Source records:
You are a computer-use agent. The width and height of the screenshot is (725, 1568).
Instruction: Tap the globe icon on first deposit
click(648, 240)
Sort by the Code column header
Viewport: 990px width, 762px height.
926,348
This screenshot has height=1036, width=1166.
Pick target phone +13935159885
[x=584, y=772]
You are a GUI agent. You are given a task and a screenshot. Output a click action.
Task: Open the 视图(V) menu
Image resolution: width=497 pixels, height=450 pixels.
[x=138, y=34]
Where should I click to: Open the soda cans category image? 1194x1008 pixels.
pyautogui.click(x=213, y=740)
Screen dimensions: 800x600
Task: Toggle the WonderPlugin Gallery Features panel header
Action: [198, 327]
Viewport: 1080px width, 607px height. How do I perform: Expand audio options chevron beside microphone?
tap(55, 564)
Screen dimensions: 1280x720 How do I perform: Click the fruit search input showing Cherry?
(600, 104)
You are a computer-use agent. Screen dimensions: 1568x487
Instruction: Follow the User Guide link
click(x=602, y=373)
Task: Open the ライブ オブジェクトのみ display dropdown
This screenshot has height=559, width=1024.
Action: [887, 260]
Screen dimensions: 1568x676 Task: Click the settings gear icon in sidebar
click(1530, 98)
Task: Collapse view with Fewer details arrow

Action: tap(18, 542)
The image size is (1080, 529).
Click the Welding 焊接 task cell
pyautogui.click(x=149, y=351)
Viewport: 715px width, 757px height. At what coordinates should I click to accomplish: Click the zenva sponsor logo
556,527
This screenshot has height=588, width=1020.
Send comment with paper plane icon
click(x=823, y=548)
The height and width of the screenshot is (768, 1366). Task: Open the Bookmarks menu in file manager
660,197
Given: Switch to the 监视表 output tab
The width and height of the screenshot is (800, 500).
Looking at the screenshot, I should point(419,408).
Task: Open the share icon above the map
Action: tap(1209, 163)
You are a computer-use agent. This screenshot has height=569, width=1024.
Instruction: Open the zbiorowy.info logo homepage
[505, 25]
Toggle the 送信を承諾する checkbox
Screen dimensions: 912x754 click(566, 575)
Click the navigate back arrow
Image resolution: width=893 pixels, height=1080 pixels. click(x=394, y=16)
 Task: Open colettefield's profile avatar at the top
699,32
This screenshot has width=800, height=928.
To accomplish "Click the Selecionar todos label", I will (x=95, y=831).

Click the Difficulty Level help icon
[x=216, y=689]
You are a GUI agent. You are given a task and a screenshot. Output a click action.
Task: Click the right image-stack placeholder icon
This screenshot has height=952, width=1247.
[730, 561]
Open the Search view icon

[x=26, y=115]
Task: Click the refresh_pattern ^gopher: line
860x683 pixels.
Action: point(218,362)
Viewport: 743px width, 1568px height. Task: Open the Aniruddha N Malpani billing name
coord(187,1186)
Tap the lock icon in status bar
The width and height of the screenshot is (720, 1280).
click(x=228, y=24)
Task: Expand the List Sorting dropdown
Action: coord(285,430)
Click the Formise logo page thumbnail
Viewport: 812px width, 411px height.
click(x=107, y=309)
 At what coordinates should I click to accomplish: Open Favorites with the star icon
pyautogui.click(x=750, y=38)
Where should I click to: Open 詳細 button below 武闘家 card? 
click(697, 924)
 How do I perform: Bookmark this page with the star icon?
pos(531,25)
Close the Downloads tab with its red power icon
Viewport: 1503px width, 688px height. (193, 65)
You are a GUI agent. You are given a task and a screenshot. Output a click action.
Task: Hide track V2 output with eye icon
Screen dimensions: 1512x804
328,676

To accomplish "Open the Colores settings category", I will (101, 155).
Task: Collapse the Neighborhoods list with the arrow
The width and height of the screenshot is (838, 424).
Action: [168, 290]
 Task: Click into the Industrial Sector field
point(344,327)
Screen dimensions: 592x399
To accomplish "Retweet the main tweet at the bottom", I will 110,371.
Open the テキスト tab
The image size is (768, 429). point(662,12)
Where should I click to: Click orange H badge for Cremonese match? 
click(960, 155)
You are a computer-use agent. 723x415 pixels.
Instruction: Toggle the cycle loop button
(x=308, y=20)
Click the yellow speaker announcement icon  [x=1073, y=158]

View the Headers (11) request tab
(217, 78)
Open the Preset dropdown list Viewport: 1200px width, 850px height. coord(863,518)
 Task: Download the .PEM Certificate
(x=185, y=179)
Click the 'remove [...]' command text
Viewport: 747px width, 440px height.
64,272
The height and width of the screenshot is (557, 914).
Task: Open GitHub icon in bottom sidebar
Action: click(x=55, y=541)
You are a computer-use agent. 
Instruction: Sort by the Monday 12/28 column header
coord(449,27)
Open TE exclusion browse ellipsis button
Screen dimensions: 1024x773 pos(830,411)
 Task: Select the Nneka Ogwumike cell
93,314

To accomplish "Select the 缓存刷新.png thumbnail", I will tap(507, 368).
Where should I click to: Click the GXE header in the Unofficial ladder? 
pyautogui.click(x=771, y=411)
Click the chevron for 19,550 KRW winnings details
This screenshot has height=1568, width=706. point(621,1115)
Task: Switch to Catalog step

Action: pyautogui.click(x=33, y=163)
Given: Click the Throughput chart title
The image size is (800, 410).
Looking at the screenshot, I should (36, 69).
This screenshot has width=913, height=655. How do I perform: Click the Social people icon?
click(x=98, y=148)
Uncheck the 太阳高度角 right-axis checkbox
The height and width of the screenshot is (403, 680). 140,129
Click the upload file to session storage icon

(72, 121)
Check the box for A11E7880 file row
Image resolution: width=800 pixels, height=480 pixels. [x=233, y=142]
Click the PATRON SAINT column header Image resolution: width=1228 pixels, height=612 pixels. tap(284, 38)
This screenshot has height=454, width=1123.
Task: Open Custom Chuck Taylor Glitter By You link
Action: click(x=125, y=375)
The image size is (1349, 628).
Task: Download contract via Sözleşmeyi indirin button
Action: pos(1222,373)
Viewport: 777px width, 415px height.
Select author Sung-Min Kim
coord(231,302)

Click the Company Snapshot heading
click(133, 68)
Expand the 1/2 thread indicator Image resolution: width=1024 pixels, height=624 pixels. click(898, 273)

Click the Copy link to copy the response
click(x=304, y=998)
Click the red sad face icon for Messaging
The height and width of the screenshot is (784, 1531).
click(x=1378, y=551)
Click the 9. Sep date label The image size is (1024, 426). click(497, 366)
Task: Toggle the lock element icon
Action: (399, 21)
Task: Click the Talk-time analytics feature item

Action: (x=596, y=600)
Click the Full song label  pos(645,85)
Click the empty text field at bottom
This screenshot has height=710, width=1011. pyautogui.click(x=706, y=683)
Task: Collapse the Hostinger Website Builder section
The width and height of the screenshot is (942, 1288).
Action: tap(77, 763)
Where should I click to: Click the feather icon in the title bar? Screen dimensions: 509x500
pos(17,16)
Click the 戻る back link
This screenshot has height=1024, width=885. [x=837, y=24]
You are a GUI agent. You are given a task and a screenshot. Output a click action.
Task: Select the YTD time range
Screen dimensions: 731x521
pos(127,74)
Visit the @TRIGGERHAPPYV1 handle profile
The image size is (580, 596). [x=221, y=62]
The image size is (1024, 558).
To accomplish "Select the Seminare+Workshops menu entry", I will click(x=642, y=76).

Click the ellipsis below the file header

Your instructions: When the word "thumbnail" shows up in a line of the material, count that line; report only the final number.

Reply to the exercise: 2